# Kullback–Leibler Divergence

[Count Bayesie](https://www.countbayesie.com/blog/2017/5/9/kullback-leibler-divergence-explained) gives an excellent explanation and example of Kullback-Leibler Divergence for the interested reader. Count Bayesie explains Kullback-Leibler Divergence, *KL divergence,*  as a measure of how much information is lost when using an approximation. KL Divergence is therefore every important for machine learning as all models fitted are approximations of the true underlying relationship between the features and target variables.

### Entropy

Before explaining KL divergence, a short recap of entropy might be needed. Remember,  entropy is a measure of how much information is gained in observing the outcome of a random variable. The entropy for a random variable X is defined as:

$$
H(X) =-\sum\_iP(x\_i)log P(x\_i)
$$

### Kullback-Leibler Divergence

Kullback-Leibler divergence is a modification of the entropy formula

$$
KL(P||Q)=\sum\_{x\in\chi}P(x)log\frac{P(X)}{Q(X)}
$$

Note, assuming P is the reference distribution that this is the expected log-difference between the reference and approximation:

$$
KL(P||Q)=E\_p\[log P(x)-logQ(x)]
$$

which by the linearity of expectation can be written as

$$
KL(P||Q)=E\_p\[log P(x)]-E\_p\[logQ(x)]
$$

If P, i.e. the reference or *true* distribution, is known the KL divergence is useful to select the best representative approximation Q. Sadly, in machine learning the real distribution is rarely known.

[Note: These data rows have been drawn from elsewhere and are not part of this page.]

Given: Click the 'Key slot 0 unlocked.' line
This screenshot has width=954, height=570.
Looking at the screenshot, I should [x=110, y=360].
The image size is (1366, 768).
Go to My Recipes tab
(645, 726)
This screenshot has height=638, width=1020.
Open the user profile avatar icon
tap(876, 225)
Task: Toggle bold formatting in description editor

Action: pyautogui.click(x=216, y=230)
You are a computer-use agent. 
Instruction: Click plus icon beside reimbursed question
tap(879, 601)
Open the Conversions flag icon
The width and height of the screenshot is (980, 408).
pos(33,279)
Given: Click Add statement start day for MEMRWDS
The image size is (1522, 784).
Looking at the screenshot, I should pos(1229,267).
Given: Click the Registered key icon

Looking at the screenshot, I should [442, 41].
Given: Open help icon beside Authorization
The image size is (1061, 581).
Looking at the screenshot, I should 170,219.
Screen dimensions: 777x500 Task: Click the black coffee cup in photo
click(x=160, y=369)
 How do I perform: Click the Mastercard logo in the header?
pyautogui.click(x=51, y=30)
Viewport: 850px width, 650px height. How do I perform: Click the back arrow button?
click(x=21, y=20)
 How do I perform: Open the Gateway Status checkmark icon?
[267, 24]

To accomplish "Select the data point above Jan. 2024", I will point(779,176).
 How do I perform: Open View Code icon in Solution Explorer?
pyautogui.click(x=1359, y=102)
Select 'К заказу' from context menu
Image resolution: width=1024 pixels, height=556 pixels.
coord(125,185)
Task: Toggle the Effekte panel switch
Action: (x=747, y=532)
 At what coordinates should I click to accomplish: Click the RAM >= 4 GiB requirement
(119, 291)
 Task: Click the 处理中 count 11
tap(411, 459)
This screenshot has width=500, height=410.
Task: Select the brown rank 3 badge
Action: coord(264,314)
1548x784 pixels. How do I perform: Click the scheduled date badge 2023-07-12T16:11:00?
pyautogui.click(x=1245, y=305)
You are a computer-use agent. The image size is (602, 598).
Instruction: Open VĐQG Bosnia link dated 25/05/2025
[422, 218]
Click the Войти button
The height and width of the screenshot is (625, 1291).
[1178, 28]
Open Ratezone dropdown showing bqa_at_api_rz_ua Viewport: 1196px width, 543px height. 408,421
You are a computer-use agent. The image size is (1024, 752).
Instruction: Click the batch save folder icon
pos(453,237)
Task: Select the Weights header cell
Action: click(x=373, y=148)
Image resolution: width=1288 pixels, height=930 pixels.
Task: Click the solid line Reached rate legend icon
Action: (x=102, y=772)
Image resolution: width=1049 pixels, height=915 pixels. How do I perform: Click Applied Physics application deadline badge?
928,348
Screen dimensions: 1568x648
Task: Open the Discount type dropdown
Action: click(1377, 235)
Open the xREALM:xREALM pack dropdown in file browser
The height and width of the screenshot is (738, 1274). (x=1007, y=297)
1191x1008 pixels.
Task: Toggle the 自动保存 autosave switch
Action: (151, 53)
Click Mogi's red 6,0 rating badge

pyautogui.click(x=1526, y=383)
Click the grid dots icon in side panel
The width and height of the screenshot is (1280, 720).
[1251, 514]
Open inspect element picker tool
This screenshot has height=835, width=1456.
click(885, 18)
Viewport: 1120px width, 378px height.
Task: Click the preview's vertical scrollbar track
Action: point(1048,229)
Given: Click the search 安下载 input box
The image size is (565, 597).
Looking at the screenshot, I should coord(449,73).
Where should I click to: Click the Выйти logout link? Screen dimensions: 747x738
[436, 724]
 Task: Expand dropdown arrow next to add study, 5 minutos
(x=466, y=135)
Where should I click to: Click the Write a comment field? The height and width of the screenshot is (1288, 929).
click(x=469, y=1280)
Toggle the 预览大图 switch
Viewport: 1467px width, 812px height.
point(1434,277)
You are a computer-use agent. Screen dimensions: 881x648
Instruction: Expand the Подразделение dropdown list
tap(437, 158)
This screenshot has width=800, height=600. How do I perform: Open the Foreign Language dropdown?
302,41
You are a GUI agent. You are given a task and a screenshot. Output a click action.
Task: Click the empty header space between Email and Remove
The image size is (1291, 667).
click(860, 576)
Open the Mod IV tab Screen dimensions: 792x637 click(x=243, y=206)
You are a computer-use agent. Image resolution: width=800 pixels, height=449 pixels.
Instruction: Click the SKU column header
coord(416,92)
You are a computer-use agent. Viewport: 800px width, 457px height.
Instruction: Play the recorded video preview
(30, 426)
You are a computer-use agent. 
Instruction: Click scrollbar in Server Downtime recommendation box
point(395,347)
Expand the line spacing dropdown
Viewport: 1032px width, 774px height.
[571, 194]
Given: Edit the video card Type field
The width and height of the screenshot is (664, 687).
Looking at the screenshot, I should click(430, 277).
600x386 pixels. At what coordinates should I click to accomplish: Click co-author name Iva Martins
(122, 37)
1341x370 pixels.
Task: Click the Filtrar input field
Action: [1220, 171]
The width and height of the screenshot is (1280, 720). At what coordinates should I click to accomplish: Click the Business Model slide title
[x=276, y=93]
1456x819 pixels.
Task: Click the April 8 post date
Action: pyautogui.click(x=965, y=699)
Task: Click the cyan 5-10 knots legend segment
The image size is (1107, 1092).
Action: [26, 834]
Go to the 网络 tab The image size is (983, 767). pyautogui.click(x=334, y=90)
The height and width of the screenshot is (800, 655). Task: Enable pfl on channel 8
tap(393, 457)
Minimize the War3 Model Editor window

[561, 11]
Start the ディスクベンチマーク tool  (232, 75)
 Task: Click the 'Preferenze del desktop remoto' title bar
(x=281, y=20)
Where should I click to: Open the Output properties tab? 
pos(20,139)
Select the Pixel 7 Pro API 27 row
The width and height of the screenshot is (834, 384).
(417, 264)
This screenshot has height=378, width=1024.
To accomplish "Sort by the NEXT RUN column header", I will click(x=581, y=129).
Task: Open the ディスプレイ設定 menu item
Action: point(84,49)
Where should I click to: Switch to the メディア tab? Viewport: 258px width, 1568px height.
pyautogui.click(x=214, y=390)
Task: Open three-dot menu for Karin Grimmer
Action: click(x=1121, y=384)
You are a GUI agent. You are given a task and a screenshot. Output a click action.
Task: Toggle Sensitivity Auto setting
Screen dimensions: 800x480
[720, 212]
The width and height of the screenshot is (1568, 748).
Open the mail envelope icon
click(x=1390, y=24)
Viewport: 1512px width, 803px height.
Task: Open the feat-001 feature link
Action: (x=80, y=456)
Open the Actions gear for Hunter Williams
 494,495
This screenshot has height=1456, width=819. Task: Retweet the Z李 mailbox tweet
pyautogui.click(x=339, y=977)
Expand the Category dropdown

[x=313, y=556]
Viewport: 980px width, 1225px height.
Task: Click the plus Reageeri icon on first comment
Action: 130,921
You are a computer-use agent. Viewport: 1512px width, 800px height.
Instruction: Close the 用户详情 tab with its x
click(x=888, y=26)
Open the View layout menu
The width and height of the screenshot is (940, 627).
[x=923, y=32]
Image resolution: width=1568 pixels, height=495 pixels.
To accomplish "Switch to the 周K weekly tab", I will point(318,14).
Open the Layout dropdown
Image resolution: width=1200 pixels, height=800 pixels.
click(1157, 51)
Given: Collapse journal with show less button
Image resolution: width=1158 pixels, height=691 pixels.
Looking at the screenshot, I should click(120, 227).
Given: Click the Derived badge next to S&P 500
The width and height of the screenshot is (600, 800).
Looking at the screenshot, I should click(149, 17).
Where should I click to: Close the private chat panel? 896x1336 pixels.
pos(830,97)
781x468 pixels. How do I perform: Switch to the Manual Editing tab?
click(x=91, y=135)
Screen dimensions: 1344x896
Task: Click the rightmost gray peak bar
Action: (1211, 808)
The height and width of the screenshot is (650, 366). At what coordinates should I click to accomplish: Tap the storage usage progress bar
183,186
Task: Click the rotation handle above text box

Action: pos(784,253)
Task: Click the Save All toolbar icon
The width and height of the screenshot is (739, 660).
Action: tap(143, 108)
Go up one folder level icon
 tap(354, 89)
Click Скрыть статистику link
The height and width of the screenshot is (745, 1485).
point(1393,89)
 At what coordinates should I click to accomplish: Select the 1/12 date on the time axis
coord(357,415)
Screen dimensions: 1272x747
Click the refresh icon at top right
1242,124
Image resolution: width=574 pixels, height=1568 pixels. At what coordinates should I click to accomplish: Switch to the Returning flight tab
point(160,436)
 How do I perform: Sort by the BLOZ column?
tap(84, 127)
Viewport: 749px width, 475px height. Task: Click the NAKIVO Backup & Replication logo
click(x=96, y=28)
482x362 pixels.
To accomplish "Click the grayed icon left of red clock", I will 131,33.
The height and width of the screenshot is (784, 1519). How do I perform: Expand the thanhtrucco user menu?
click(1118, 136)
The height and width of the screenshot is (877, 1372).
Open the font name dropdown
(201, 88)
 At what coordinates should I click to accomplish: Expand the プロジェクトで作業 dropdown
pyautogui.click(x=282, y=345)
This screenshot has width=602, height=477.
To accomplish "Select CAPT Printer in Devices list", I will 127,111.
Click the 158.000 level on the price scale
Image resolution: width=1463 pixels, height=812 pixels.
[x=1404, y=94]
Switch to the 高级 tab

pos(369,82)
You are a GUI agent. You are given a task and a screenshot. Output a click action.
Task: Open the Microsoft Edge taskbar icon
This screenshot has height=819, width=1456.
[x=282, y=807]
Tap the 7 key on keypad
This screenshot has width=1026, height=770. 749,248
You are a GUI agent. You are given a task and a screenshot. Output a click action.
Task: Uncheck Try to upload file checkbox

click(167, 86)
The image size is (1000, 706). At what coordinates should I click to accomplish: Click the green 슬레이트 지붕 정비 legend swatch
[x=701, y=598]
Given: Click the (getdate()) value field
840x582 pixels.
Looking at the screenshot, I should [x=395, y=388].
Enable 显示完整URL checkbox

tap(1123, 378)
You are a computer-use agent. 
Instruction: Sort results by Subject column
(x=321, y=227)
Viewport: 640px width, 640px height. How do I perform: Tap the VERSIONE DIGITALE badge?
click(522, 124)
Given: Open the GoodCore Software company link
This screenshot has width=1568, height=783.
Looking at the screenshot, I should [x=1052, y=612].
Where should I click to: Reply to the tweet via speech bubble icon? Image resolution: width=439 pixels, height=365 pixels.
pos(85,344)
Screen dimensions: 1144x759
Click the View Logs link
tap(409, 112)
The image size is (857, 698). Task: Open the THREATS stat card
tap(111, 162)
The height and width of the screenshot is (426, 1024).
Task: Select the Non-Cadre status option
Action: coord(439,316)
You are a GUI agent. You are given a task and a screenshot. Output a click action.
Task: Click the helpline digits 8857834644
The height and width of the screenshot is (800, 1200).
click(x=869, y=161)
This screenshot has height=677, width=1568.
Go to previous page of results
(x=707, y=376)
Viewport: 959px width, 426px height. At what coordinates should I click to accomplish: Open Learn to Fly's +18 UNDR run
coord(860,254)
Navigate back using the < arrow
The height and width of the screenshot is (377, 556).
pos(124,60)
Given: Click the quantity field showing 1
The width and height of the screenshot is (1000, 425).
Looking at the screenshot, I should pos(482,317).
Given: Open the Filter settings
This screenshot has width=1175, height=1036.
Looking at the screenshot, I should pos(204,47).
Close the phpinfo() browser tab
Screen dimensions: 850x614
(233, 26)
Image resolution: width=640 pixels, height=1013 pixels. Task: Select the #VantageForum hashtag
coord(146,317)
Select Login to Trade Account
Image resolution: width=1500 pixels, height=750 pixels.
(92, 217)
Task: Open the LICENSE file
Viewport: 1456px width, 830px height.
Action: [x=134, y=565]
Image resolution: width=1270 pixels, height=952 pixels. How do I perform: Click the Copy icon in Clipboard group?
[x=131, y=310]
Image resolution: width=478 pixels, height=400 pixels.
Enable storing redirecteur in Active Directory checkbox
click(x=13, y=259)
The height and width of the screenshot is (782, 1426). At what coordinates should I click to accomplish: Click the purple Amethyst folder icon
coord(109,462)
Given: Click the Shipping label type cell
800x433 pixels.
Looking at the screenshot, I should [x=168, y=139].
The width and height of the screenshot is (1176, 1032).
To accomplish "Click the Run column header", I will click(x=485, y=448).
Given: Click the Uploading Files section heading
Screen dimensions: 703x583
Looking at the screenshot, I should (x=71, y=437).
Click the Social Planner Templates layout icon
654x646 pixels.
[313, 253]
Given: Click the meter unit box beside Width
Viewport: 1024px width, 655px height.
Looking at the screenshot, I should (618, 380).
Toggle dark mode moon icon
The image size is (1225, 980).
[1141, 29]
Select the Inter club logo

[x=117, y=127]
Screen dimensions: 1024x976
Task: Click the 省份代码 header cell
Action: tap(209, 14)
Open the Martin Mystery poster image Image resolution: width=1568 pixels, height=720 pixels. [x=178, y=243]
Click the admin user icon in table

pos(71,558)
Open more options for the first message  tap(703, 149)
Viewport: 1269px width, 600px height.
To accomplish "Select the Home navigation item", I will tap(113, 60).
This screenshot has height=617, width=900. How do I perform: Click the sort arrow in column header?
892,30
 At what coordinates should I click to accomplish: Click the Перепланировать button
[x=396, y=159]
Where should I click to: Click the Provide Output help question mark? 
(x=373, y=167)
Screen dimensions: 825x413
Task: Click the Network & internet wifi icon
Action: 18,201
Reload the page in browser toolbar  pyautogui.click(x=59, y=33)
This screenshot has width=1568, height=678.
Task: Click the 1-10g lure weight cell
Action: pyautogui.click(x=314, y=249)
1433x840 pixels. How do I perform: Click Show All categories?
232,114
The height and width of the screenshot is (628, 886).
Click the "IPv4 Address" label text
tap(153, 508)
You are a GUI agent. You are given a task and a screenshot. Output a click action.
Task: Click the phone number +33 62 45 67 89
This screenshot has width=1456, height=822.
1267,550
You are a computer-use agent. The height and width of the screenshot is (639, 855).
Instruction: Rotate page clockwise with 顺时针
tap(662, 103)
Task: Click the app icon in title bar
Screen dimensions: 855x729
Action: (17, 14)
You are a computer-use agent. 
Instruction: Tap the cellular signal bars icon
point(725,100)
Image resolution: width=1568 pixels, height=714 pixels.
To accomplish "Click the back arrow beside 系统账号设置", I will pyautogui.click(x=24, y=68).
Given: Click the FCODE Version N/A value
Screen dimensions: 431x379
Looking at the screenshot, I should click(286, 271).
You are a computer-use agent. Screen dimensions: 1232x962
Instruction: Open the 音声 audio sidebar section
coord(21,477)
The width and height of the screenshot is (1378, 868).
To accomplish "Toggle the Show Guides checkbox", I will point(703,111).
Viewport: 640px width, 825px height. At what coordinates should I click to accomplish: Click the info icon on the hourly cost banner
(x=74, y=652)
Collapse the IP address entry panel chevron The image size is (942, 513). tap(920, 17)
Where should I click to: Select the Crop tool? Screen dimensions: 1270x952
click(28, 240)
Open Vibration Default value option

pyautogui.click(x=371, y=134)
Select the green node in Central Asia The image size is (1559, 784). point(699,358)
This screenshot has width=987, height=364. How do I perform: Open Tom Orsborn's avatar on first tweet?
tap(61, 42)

The KL divergence can be rewritten to compare two different approximations directly:

$$
KL(P||Q\_0)-KL(P||Q\_1)=E\_p\[log Q\_0(x)]-E\_p\[logQ\_1(x)]
$$

Removing the expectation with the original distributions term. However, the expected value is still with respect to the original distribution P. In the next section AIC is introduced as an approximation that can be used without knowing P.


---

# Agent Instructions: Querying This Documentation

If you need additional information that is not directly available in this page, you can query the documentation dynamically by asking a question.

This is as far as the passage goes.